Scratching my head. I've heard Reagan called many things, but "Stalinist?" A new one for me. Allowing the Bush tax cuts to expire is Stalinist? You're going to have to explain that one, you've lost me there.
Why does the US have to pay off this debt? Is it planning on leaving the planet, and has to settle up before it goes?
It's not going to be paid off. It's going to be defaulted, either by direct default or money printing. The US economy could never pay off even the $16 trillion of Treasury debt, let alone the $600 or more trillion of Ponzi paper, without a very busy printing press. The price of direct default is total collapse of the banking system, while the price of inflating is Weimar Republic replay. Neither is desirable, but I'd rather have Weimar than a banking collapse.
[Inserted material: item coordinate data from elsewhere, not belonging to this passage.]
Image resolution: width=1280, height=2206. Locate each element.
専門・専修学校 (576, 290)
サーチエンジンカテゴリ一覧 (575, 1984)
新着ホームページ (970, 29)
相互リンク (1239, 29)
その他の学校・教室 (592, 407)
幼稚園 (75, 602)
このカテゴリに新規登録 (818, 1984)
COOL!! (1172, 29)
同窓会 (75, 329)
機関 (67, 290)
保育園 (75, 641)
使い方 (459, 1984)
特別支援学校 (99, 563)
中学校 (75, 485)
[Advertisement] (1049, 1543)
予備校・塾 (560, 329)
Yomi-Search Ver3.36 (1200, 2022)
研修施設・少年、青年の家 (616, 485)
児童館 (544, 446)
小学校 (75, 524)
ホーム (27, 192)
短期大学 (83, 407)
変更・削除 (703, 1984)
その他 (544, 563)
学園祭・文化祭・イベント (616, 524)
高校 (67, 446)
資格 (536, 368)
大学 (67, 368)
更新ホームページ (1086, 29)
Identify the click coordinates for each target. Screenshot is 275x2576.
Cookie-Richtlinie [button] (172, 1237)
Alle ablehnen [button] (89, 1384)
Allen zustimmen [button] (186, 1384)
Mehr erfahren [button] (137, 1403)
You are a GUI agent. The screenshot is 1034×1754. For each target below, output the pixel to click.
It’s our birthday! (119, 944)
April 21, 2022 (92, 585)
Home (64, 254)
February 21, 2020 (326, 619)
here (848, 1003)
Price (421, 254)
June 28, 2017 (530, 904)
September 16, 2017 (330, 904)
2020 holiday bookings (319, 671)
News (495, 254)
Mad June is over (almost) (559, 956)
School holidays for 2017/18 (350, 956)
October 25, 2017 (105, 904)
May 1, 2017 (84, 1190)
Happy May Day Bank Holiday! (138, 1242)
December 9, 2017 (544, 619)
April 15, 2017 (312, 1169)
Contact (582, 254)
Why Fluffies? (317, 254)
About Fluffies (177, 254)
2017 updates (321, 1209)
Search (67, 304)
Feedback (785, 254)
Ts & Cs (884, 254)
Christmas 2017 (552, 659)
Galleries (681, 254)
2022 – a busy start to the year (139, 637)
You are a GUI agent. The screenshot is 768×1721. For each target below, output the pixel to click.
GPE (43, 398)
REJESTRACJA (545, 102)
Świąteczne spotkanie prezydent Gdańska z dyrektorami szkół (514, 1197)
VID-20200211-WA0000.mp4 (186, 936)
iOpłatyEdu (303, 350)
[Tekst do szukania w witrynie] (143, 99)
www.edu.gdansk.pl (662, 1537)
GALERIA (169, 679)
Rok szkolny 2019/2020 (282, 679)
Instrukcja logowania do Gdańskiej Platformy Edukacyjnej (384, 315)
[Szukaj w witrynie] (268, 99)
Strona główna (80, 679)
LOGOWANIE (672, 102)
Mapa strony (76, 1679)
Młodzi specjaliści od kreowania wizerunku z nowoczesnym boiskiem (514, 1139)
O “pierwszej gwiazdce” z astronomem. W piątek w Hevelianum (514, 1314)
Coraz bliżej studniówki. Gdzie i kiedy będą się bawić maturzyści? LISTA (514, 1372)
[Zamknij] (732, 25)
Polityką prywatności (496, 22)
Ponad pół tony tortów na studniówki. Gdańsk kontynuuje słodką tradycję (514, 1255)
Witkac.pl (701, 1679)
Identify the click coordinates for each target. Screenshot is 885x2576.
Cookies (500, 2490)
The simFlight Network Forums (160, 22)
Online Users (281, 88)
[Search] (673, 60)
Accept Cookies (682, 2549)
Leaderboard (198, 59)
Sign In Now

Just like neo-cons, for whom it's always 1938, and we're always at Munich, for gold bugs it's always Weimar in 1923. Uh, do you ever think that the reason you have to use the same example over and over again is that it's such a rare occurrence? (Oh, wait, Zimbabwe!)
Weimar was not unique, just the most famous case because it was so extreme. More recent replays include Vietnam right after the Vietnam War ended (1975), at least half of Latin America in the 1980s (inflation rates of 1000% per year were not uncommon), the former USSR circa 1991, Argentina around 2000, Zimbabwe (as you've mentioned), and pretty soon Greece. Printing your way out of debt is one of two options, the other being default which also happens often enough (much of Africa has defaulted on debt, and look at their "thriving" economies). Most countries recognize that they can't run up such enormous debts and avoid doing so, but we've had a real debt orgy over the past decade, and this is behind the current disaster in Greece and is causing the Euro crisis.
So why are they so anxious to get US debt that they are willing to pay the US gov't to take their money? Ten-year Treasury bonds are payng below-inflation interest rates- foreigners are saying "here, take my money for safe-keeping, and in 10 years you can pay me back less than what I gave you."
You're behind the times - that hasn't been true since 2008. Most US Treasuries are being bought by US banks, and they're doing so because they are actually being paid by the US government to do so. Very bizarre situation - the Federal Reserve lends money to US banks at 1/4 percent interest and the banks buy the Treasuries at 5-1/4 percent, a guaranteed 5 percent profit and they don't risk any of their money. And the Federal Reserve gets that money by "printing" it (on a computer, not physical). This is a Ponzi scheme, borrowing money that doesn't actually exist.
And remember that there will be zombies everywhere, too- I'd go for canned goods and ammo.
It may well come to that. The Great Depression was a dress rehearsal. But I have no guns and ammo, I'm in Taiwan and just hope that things will be better here. That's not guaranteed.
Lastly, I would like to say that I think you're making the mistake of believing that I'm a neocon, which I am definitely not. I think they are idiots. They are only concerned about the debt now because Obama is president. When Bush and Reagan were in office, they didn't care about the debt at all. If Romney gets elected in November, the debt will cease to be an issue with them once again. I believe it was Dick Cheney who said that Reagan "proved that deficits don't matter." The neocons never saw a tax cut (for the rich) that they didn't like, or a cut in "entitlements" (unemployment insurance, social security, Medicare) that they didn't like. Their basic philosophy is "give to the rich, steal from the poor." How that is supposed to create a healthy economy, I can't imagine.
I'll end by saying that if I was dictator in chief, I would not being promoting austerity. I'd go ahead and print the money, let inflation rip, and throw all the Wall Street crooks in jail for fraud. It wouldn't be pretty, but we are running out of options.